## WHAT YOU HAVE TO DO
If a line includes "agent", copy it out of the entries.

BEGIN DATASET ENTRIES

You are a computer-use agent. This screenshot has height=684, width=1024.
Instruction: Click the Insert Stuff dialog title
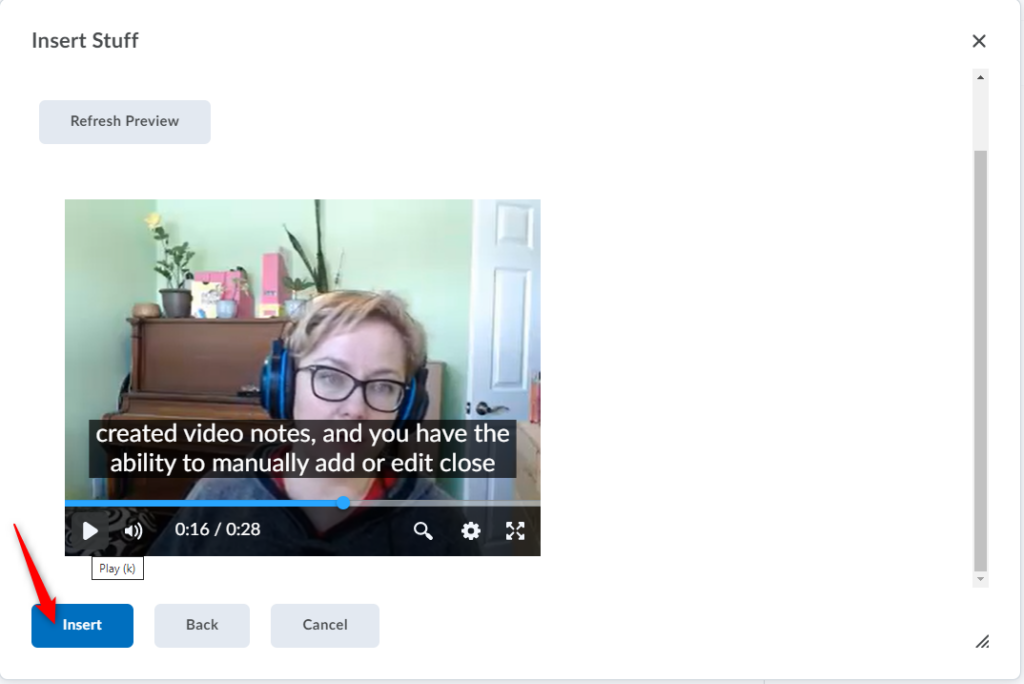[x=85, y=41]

END DATASET ENTRIES
BEGIN DATASET ENTRIES

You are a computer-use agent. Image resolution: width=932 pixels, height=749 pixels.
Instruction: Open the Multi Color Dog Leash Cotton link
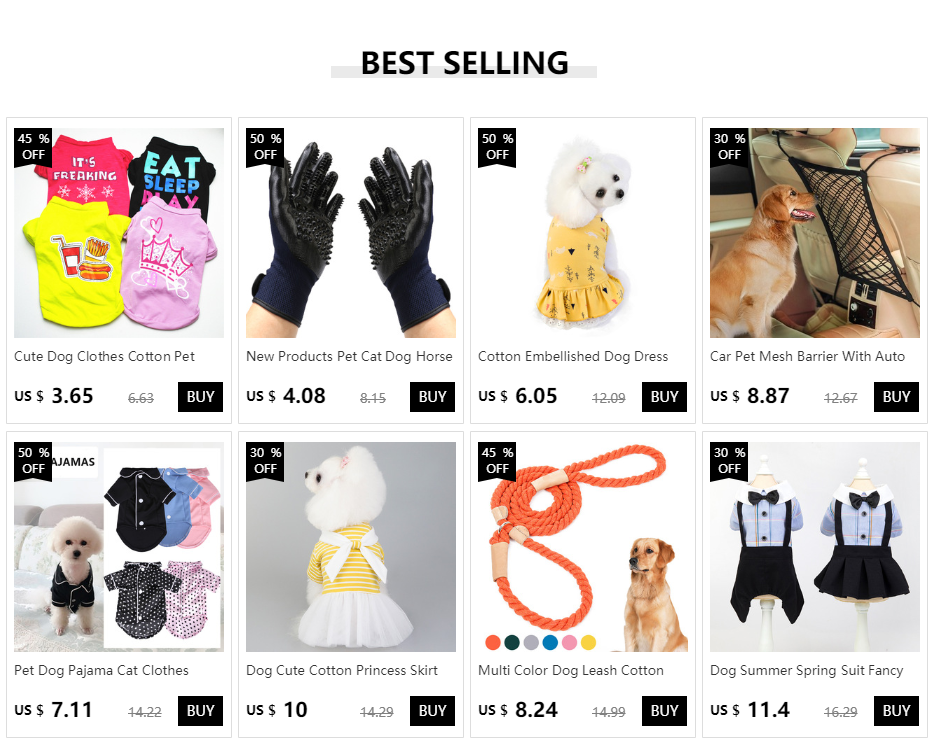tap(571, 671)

END DATASET ENTRIES

## OUTPUT BELOW
You are a computer-use agent. This screenshot has height=684, width=1024.
You are a computer-use agent. Image resolution: width=932 pixels, height=749 pixels.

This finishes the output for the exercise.